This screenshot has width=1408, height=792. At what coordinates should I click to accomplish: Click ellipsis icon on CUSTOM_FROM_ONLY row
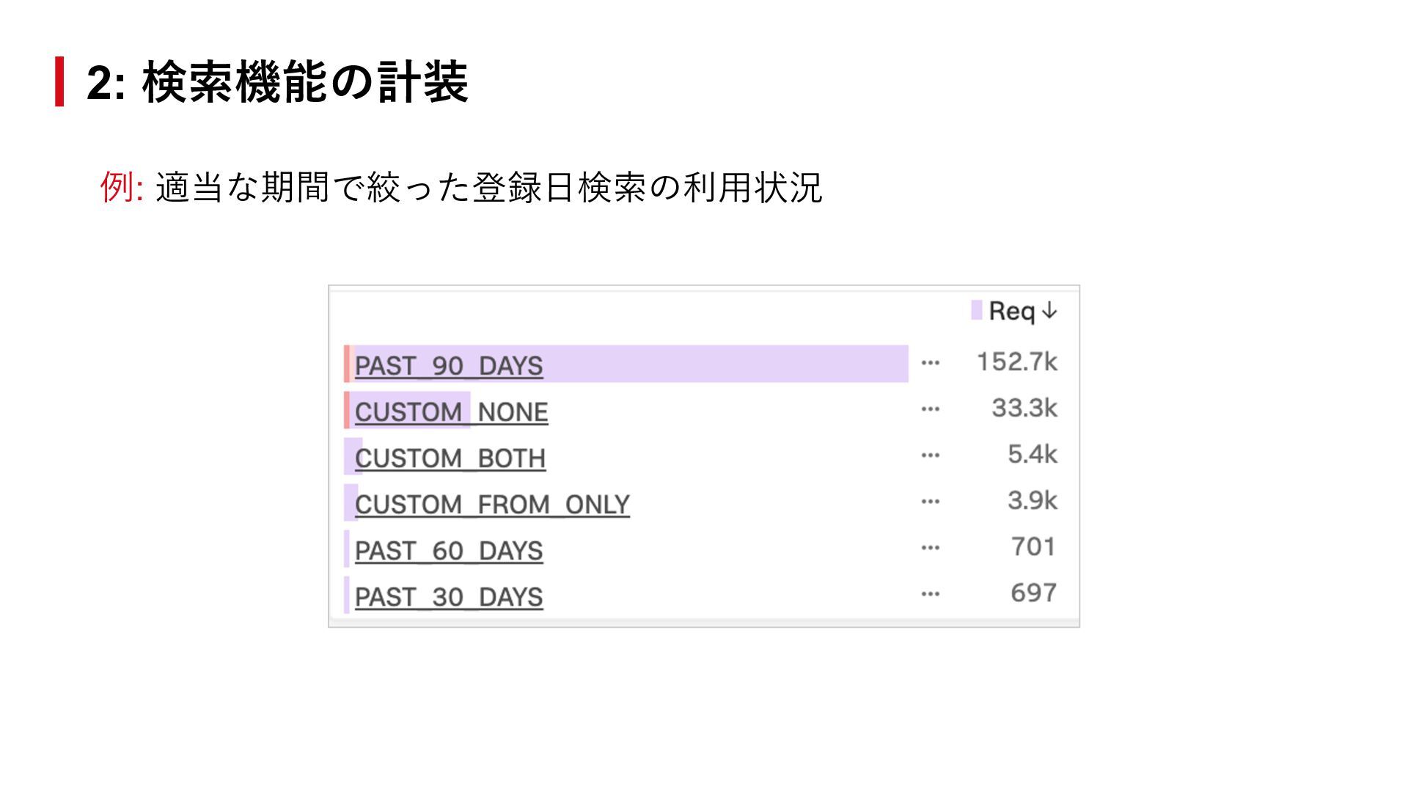click(930, 502)
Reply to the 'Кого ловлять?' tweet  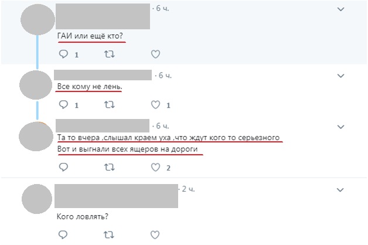(x=63, y=234)
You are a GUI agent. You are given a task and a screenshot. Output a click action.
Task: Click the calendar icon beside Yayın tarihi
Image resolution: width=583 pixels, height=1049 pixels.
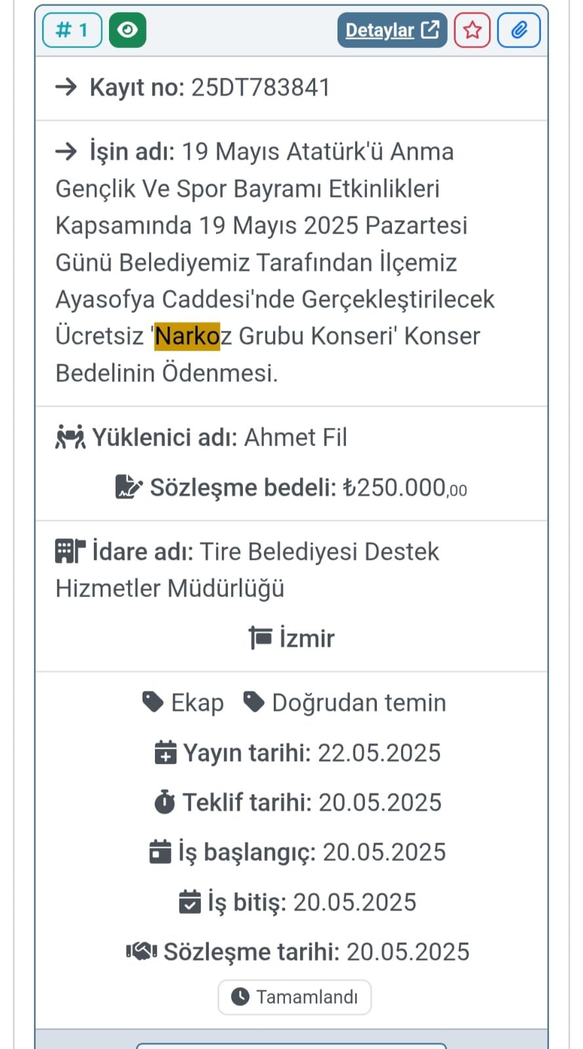(x=165, y=752)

────────────────────

Task item =>
Repeat word for word only the lines from the line holding "You are a GUI" to the final line of the material, both included. Don't carry over any picture.

Answer below =>
You are a GUI agent. You are given a task and a screenshot. Output a click action.
Task: Click the calendar icon beside Yayın tarihi
Image resolution: width=583 pixels, height=1049 pixels.
(x=165, y=752)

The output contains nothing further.